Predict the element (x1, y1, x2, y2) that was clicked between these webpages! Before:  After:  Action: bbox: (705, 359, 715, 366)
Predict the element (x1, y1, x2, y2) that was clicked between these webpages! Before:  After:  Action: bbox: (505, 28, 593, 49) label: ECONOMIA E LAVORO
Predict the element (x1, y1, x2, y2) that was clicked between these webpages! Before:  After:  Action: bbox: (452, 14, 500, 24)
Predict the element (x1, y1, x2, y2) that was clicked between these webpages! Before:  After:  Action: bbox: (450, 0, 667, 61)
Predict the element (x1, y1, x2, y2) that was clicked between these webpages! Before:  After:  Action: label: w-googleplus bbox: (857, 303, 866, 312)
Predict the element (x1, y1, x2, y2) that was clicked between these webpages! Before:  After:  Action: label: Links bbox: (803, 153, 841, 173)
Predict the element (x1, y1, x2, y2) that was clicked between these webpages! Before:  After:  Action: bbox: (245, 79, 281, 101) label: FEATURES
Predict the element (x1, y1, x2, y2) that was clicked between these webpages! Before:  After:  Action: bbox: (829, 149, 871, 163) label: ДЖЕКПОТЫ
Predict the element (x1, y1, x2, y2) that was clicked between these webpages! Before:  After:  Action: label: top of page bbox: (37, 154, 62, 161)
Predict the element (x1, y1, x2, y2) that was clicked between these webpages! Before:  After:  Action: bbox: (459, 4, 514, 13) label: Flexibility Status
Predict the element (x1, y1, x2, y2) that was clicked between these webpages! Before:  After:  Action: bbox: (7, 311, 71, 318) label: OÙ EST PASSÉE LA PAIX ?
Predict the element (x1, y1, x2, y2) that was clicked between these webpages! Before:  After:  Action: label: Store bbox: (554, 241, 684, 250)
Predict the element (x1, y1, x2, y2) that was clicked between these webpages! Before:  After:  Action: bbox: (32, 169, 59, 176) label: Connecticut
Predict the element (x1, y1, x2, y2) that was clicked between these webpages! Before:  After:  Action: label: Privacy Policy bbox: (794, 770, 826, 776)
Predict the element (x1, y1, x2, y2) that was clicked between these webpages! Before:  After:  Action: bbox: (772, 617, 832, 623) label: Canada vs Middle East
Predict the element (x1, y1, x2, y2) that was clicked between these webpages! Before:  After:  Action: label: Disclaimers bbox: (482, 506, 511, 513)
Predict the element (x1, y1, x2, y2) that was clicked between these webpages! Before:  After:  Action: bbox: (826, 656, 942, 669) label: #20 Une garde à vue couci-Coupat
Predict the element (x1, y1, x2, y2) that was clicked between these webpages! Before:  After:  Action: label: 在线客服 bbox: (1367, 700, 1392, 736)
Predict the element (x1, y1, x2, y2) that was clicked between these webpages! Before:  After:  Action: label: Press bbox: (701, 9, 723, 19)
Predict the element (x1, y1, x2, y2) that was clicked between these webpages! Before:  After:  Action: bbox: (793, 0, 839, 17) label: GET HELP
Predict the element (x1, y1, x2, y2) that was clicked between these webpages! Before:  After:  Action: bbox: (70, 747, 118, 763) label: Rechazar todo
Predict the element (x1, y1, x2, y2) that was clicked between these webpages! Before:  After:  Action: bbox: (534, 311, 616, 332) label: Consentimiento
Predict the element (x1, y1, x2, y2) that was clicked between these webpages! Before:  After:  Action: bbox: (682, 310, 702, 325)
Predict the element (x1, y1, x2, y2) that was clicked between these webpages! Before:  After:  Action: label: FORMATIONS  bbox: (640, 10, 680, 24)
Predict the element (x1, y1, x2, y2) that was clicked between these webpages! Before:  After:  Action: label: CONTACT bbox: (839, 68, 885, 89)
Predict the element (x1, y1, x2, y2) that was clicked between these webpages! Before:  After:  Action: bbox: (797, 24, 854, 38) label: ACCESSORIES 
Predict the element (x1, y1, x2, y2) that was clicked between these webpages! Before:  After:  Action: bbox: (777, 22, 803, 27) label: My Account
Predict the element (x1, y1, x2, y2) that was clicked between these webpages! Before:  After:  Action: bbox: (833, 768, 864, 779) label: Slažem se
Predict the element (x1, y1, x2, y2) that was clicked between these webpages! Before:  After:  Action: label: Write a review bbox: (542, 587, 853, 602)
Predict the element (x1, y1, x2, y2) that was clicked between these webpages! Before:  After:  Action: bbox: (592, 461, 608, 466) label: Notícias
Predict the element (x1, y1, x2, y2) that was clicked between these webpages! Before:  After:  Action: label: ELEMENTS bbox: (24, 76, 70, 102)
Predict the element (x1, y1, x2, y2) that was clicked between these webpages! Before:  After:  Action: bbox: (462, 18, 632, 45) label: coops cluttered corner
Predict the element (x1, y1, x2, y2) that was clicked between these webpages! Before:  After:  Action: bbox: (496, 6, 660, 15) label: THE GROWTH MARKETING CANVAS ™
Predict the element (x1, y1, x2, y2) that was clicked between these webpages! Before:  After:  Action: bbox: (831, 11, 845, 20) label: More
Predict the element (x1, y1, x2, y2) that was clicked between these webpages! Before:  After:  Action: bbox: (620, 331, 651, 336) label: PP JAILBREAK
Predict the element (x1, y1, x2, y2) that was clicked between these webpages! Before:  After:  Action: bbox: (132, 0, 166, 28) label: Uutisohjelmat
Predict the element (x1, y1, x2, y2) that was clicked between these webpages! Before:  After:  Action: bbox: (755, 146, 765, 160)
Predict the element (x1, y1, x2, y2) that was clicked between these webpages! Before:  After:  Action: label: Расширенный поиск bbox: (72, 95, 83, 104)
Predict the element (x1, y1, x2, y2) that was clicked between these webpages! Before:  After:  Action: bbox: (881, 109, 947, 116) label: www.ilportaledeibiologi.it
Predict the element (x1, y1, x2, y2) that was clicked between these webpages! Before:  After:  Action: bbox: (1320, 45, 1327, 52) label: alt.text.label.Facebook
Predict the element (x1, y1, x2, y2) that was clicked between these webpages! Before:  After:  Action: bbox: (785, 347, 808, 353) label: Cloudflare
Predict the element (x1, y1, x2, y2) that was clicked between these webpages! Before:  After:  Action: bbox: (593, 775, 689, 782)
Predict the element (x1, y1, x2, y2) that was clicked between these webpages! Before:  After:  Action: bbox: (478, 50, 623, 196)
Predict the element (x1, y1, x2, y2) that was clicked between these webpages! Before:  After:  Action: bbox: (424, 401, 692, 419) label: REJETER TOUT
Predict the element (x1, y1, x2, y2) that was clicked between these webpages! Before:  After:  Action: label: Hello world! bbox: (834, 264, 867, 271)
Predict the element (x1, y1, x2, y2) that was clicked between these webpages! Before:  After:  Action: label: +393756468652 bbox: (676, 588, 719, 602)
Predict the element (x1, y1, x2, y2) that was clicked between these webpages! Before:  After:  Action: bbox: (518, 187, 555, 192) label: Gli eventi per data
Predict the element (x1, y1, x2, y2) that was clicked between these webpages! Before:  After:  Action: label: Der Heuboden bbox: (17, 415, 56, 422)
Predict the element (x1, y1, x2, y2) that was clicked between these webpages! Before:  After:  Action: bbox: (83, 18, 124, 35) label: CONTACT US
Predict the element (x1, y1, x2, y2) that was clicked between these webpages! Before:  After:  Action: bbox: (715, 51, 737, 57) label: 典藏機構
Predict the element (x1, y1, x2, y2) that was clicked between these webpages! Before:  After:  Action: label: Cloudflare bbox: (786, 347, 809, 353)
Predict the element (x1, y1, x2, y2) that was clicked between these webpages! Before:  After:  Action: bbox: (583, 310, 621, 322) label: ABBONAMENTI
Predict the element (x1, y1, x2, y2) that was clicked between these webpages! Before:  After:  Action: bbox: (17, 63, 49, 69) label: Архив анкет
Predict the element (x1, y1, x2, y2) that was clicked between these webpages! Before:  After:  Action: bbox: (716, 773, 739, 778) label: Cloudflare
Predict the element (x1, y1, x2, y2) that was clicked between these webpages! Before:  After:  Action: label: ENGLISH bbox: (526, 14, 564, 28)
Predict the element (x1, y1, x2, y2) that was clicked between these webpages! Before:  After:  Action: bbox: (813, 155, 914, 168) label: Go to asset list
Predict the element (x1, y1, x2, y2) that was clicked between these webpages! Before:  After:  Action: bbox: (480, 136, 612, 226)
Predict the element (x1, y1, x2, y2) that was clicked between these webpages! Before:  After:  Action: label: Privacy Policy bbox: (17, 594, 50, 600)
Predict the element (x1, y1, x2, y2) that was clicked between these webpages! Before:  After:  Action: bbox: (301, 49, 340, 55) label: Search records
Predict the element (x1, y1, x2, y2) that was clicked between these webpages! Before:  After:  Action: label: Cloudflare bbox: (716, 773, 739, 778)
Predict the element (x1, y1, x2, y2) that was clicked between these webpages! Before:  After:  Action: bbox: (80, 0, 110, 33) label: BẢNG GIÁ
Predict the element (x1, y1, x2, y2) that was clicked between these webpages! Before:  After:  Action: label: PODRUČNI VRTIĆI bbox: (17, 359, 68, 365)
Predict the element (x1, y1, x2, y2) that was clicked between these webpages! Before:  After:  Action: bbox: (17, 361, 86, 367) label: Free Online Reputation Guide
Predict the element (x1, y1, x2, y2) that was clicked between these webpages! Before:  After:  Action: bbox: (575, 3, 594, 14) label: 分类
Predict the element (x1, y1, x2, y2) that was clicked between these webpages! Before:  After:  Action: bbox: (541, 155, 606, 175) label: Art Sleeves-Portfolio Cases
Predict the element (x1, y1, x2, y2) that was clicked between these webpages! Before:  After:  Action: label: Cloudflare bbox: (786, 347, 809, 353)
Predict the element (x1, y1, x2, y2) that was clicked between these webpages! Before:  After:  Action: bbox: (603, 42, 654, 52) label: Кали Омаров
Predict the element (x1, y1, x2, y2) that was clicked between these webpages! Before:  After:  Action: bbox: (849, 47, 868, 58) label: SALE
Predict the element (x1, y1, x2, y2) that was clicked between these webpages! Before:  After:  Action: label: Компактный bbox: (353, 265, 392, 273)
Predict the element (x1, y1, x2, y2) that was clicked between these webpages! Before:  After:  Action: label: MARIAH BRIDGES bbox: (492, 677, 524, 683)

----

■ **Task**
Rewrite the records from the one containing "332) label: Consentimiento" down to the one containing "587, 853, 602)", changing "webpages" to "web pages" and leaving everything else as it is.

■ **Result of this task**
Predict the element (x1, y1, x2, y2) that was clicked between these web pages! Before:  After:  Action: bbox: (534, 311, 616, 332) label: Consentimiento
Predict the element (x1, y1, x2, y2) that was clicked between these web pages! Before:  After:  Action: bbox: (682, 310, 702, 325)
Predict the element (x1, y1, x2, y2) that was clicked between these web pages! Before:  After:  Action: label: FORMATIONS  bbox: (640, 10, 680, 24)
Predict the element (x1, y1, x2, y2) that was clicked between these web pages! Before:  After:  Action: label: CONTACT bbox: (839, 68, 885, 89)
Predict the element (x1, y1, x2, y2) that was clicked between these web pages! Before:  After:  Action: bbox: (797, 24, 854, 38) label: ACCESSORIES 
Predict the element (x1, y1, x2, y2) that was clicked between these web pages! Before:  After:  Action: bbox: (777, 22, 803, 27) label: My Account
Predict the element (x1, y1, x2, y2) that was clicked between these web pages! Before:  After:  Action: bbox: (833, 768, 864, 779) label: Slažem se
Predict the element (x1, y1, x2, y2) that was clicked between these web pages! Before:  After:  Action: label: Write a review bbox: (542, 587, 853, 602)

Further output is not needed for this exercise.